::: Data records

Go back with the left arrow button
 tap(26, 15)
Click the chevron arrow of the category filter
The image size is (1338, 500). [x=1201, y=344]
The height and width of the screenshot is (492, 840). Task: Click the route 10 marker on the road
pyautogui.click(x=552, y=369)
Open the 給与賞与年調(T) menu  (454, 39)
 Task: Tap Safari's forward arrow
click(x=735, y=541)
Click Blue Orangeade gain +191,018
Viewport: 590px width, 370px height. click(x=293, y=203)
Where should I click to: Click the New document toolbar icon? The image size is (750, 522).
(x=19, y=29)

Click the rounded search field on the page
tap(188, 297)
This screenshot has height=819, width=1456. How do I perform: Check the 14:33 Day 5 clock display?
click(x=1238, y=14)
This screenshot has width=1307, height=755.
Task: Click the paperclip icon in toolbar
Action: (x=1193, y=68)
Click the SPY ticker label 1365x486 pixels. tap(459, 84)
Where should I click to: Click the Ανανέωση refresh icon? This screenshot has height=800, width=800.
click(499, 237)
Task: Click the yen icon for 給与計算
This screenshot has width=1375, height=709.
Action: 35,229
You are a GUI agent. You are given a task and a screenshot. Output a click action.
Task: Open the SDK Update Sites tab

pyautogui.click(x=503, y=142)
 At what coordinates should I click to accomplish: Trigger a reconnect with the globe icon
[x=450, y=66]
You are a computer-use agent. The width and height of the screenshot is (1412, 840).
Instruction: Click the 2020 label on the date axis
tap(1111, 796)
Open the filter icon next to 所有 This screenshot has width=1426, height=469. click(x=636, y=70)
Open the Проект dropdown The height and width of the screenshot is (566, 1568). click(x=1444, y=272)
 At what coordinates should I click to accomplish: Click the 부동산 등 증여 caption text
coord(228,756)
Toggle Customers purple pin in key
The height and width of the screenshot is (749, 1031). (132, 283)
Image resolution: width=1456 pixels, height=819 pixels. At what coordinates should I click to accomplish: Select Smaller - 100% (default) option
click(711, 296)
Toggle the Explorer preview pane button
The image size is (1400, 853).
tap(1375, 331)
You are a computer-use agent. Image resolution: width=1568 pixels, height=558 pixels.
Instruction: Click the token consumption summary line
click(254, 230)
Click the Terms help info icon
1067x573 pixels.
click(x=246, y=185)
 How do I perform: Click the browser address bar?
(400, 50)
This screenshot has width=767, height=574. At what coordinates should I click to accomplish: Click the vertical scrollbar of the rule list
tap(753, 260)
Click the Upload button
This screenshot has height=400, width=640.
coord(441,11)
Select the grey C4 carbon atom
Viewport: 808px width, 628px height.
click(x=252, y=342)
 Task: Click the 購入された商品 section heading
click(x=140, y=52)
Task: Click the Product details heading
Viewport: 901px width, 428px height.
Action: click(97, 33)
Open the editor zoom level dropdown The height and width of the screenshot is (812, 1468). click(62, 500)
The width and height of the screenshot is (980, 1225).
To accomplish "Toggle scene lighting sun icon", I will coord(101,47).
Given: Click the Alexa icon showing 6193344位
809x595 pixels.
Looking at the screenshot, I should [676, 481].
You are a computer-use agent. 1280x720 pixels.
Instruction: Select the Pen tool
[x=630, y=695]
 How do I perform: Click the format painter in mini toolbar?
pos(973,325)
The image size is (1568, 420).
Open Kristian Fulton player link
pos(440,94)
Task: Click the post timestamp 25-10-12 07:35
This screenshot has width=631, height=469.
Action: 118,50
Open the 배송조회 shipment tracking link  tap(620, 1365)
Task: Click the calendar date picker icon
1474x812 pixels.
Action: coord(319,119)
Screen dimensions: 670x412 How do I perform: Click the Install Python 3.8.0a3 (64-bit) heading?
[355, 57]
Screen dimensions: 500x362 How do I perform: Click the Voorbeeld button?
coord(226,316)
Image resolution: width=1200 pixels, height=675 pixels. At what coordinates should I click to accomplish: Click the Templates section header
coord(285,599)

::::::

Aim of the exercise: Lay out the lines above as a JSON list of strings, one string per line, and leave out the blank lines.

Written solution:
[
  "Go back with the left arrow button",
  " tap(26, 15)",
  "Click the chevron arrow of the category filter",
  "The image size is (1338, 500). [x=1201, y=344]",
  "The height and width of the screenshot is (492, 840). Task: Click the route 10 marker on the road",
  "pyautogui.click(x=552, y=369)",
  "Open the 給与賞与年調(T) menu  (454, 39)",
  " Task: Tap Safari's forward arrow",
  "click(x=735, y=541)",
  "Click Blue Orangeade gain +191,018",
  "Viewport: 590px width, 370px height. click(x=293, y=203)",
  "Where should I click to: Click the New document toolbar icon? The image size is (750, 522).",
  "(x=19, y=29)",
  "Click the rounded search field on the page",
  "tap(188, 297)",
  "This screenshot has height=819, width=1456. How do I perform: Check the 14:33 Day 5 clock display?",
  "click(x=1238, y=14)",
  "This screenshot has width=1307, height=755.",
  "Task: Click the paperclip icon in toolbar",
  "Action: (x=1193, y=68)",
  "Click the SPY ticker label 1365x486 pixels. tap(459, 84)",
  "Where should I click to: Click the Ανανέωση refresh icon? This screenshot has height=800, width=800.",
  "click(499, 237)",
  "Task: Click the yen icon for 給与計算",
  "This screenshot has width=1375, height=709.",
  "Action: 35,229",
  "You are a GUI agent. You are given a task and a screenshot. Output a click action.",
  "Task: Open the SDK Update Sites tab",
  "pyautogui.click(x=503, y=142)",
  " At what coordinates should I click to accomplish: Trigger a reconnect with the globe icon",
  "[x=450, y=66]",
  "You are a computer-use agent. The width and height of the screenshot is (1412, 840).",
  "Instruction: Click the 2020 label on the date axis",
  "tap(1111, 796)",
  "Open the filter icon next to 所有 This screenshot has width=1426, height=469. click(x=636, y=70)",
  "Open the Проект dropdown The height and width of the screenshot is (566, 1568). click(x=1444, y=272)",
  " At what coordinates should I click to accomplish: Click the 부동산 등 증여 caption text",
  "coord(228,756)",
  "Toggle Customers purple pin in key",
  "The height and width of the screenshot is (749, 1031). (132, 283)",
  "Image resolution: width=1456 pixels, height=819 pixels. At what coordinates should I click to accomplish: Select Smaller - 100% (default) option",
  "click(711, 296)",
  "Toggle the Explorer preview pane button",
  "The image size is (1400, 853).",
  "tap(1375, 331)",
  "You are a computer-use agent. Image resolution: width=1568 pixels, height=558 pixels.",
  "Instruction: Click the token consumption summary line",
  "click(254, 230)",
  "Click the Terms help info icon",
  "1067x573 pixels.",
  "click(x=246, y=185)",
  " How do I perform: Click the browser address bar?",
  "(400, 50)",
  "This screenshot has width=767, height=574. At what coordinates should I click to accomplish: Click the vertical scrollbar of the rule list",
  "tap(753, 260)",
  "Click the Upload button",
  "This screenshot has height=400, width=640.",
  "coord(441,11)",
  "Select the grey C4 carbon atom",
  "Viewport: 808px width, 628px height.",
  "click(x=252, y=342)",
  " Task: Click the 購入された商品 section heading",
  "click(x=140, y=52)",
  "Task: Click the Product details heading",
  "Viewport: 901px width, 428px height.",
  "Action: click(97, 33)",
  "Open the editor zoom level dropdown The height and width of the screenshot is (812, 1468). click(62, 500)",
  "The width and height of the screenshot is (980, 1225).",
  "To accomplish \"Toggle scene lighting sun icon\", I will coord(101,47).",
  "Given: Click the Alexa icon showing 6193344位",
  "809x595 pixels.",
  "Looking at the screenshot, I should [676, 481].",
  "You are a computer-use agent. 1280x720 pixels.",
  "Instruction: Select the Pen tool",
  "[x=630, y=695]",
  " How do I perform: Click the format painter in mini toolbar?",
  "pos(973,325)",
  "The image size is (1568, 420).",
  "Open Kristian Fulton player link",
  "pos(440,94)",
  "Task: Click the post timestamp 25-10-12 07:35",
  "This screenshot has width=631, height=469.",
  "Action: 118,50",
  "Open the 배송조회 shipment tracking link  tap(620, 1365)",
  "Task: Click the calendar date picker icon",
  "1474x812 pixels.",
  "Action: coord(319,119)",
  "Screen dimensions: 670x412 How do I perform: Click the Install Python 3.8.0a3 (64-bit) heading?",
  "[355, 57]",
  "Screen dimensions: 500x362 How do I perform: Click the Voorbeeld button?",
  "coord(226,316)",
  "Image resolution: width=1200 pixels, height=675 pixels. At what coordinates should I click to accomplish: Click the Templates section header",
  "coord(285,599)"
]